Exercise goal – For the records below, tally the lines that include the word "computer" and report the number alone.

====== Extracted material

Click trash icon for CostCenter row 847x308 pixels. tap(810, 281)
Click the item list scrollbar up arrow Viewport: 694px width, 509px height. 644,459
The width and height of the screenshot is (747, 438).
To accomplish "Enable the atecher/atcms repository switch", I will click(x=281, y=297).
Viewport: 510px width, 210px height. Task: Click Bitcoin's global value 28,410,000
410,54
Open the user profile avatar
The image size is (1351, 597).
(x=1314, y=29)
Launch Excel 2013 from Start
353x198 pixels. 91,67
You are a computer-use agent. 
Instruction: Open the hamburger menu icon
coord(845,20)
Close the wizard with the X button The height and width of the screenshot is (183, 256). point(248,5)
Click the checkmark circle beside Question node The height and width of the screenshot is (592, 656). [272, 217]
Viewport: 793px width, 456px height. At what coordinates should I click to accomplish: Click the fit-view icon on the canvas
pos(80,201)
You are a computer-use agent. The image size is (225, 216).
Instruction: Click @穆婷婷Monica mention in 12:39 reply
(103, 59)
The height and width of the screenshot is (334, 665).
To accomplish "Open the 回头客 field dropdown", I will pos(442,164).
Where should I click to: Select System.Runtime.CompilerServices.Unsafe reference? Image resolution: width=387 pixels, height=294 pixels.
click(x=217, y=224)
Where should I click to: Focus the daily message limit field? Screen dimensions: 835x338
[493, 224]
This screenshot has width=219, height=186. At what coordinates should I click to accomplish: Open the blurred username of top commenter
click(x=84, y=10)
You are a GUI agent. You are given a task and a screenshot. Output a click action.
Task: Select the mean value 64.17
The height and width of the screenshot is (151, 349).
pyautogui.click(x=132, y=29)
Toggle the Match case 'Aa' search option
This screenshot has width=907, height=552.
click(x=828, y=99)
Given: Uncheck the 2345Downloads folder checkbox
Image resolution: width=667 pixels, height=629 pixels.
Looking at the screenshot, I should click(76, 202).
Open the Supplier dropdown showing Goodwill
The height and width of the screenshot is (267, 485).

============

Written response – 2